Screenshot grounding data:
----

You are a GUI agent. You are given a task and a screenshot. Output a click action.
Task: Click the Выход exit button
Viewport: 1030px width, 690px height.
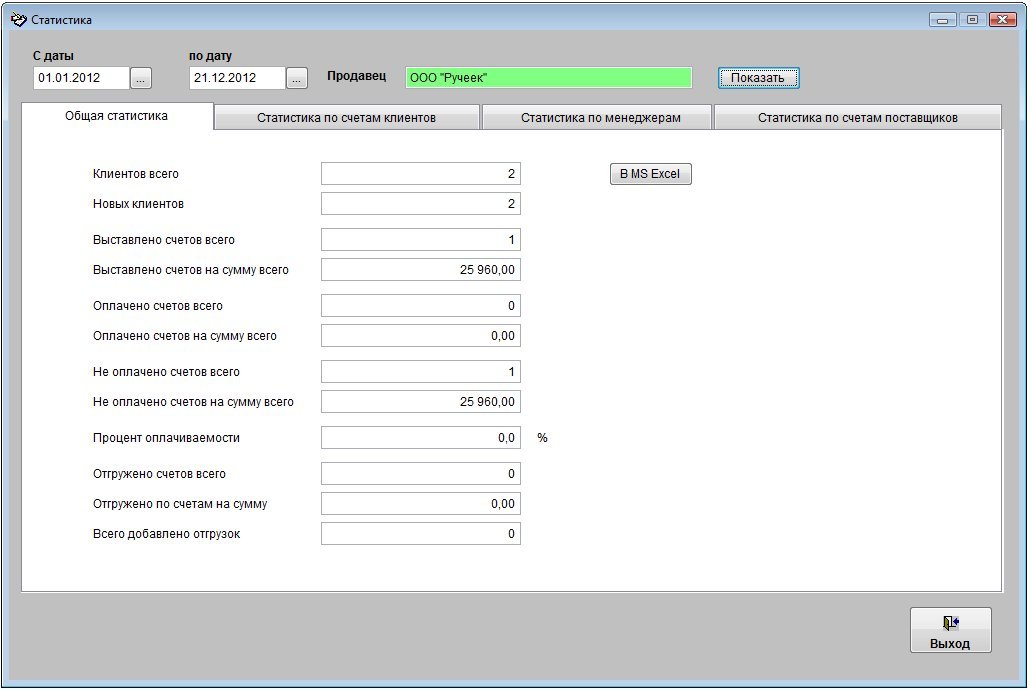point(950,630)
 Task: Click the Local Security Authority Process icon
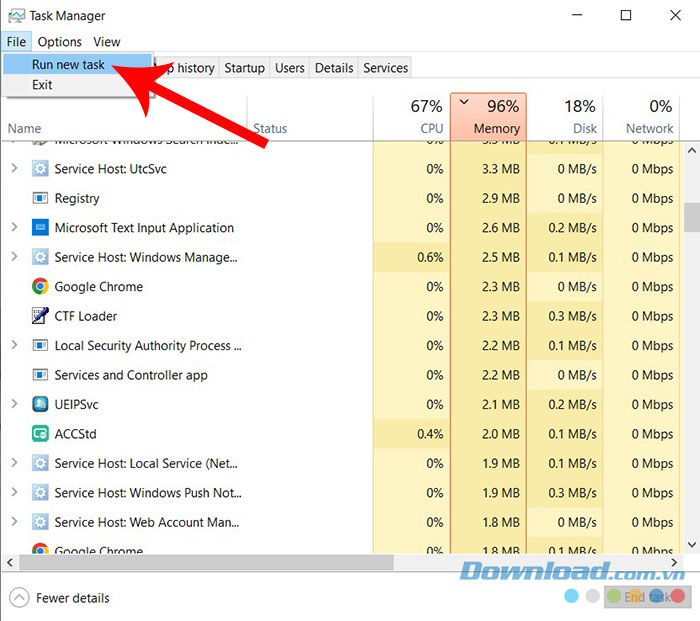(41, 346)
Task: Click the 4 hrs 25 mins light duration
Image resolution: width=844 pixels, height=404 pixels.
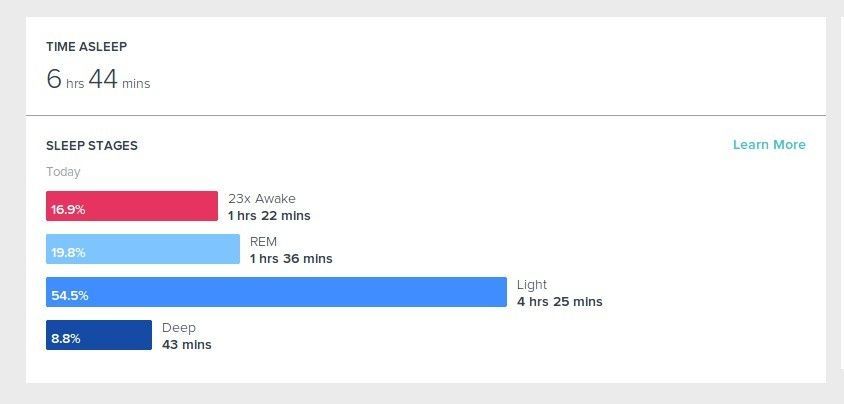Action: click(560, 302)
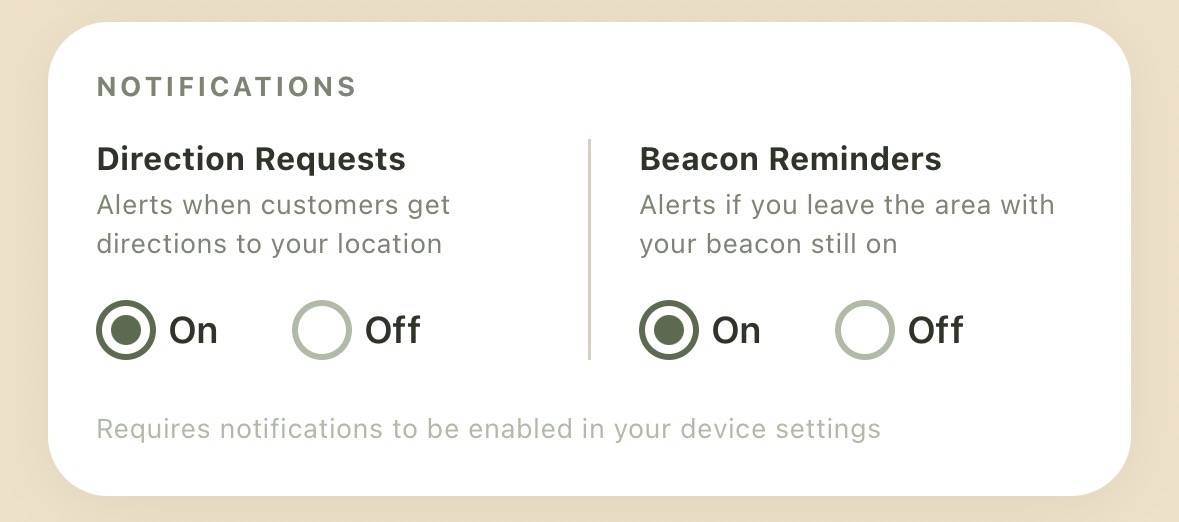Select On radio for Direction Requests

[x=126, y=329]
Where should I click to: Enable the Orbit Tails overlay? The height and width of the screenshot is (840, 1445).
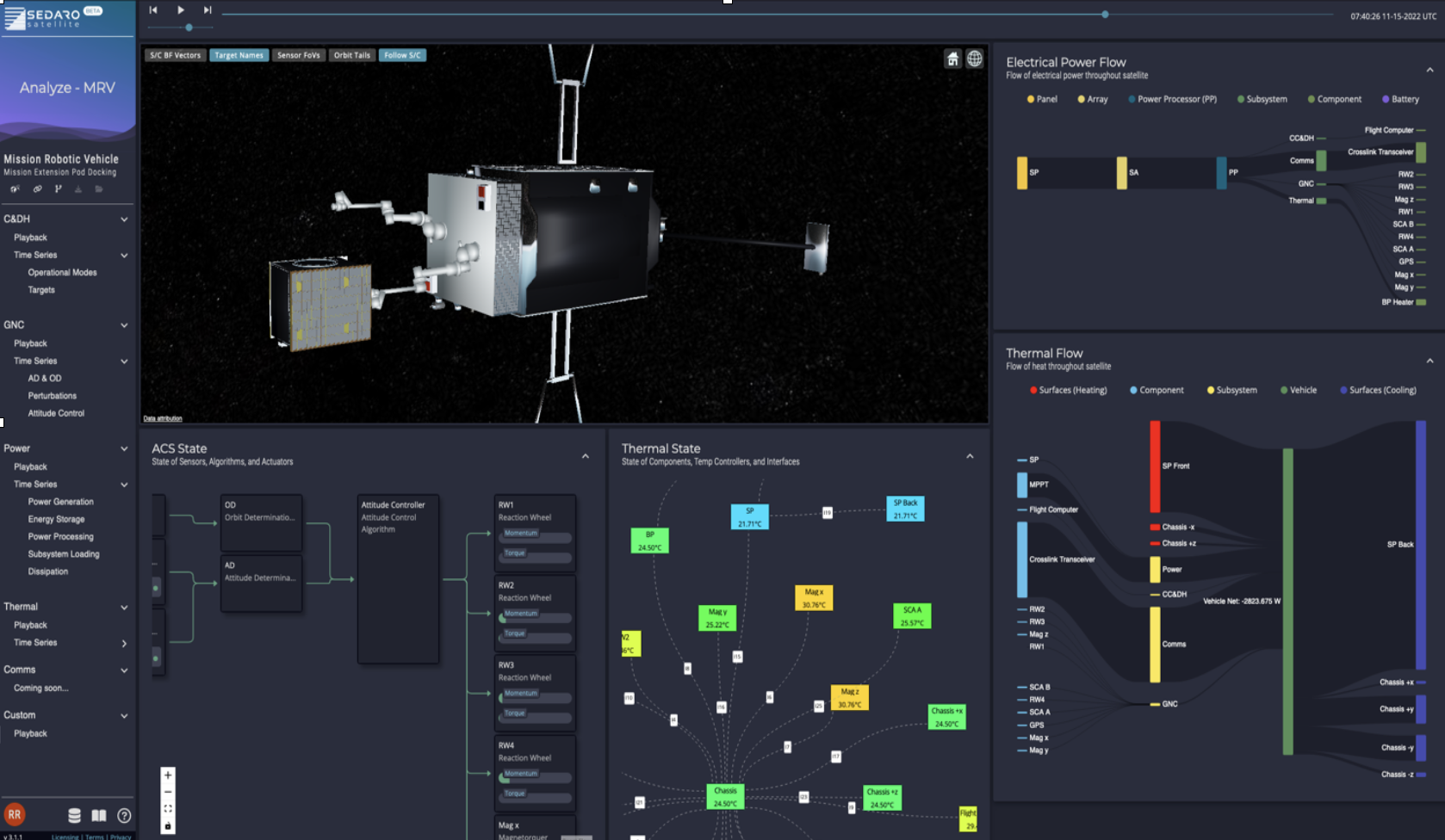[x=351, y=55]
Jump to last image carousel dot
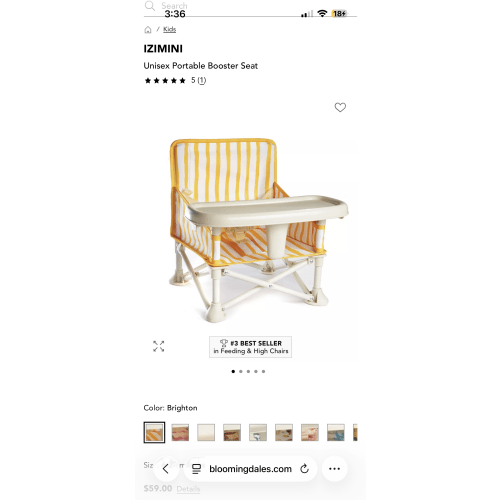Image resolution: width=500 pixels, height=500 pixels. coord(263,371)
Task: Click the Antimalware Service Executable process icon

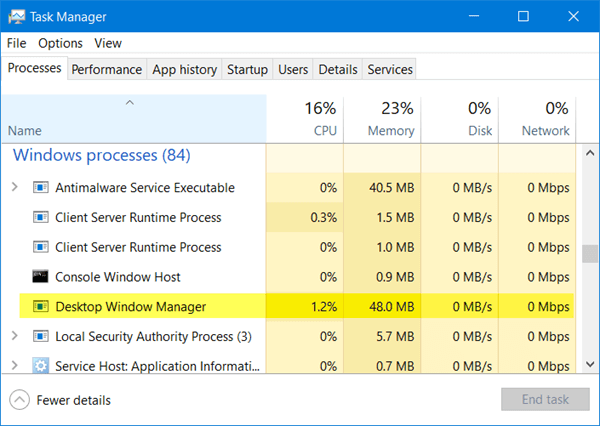Action: pyautogui.click(x=41, y=188)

----

◆ **TASK REQUIREMENTS**:
Beginning with the line holding "Viewport: 1030px width, 690px height.", copy each line exactly through the end of the records above, and leave every picture out.

◆ **RESULT FOR THIS EXERCISE**:
Viewport: 1030px width, 690px height.
point(950,630)
 Task: Click the Local Security Authority Process icon
(41, 346)
Task: Click the 4 hrs 25 mins light duration
Image resolution: width=844 pixels, height=404 pixels.
Action: click(560, 302)
Select On radio for Direction Requests

[x=126, y=329]
Where should I click to: Enable the Orbit Tails overlay? The height and width of the screenshot is (840, 1445).
[x=351, y=55]
Jump to last image carousel dot
Image resolution: width=500 pixels, height=500 pixels. coord(263,371)
Task: Click the Antimalware Service Executable process icon

Action: pyautogui.click(x=41, y=188)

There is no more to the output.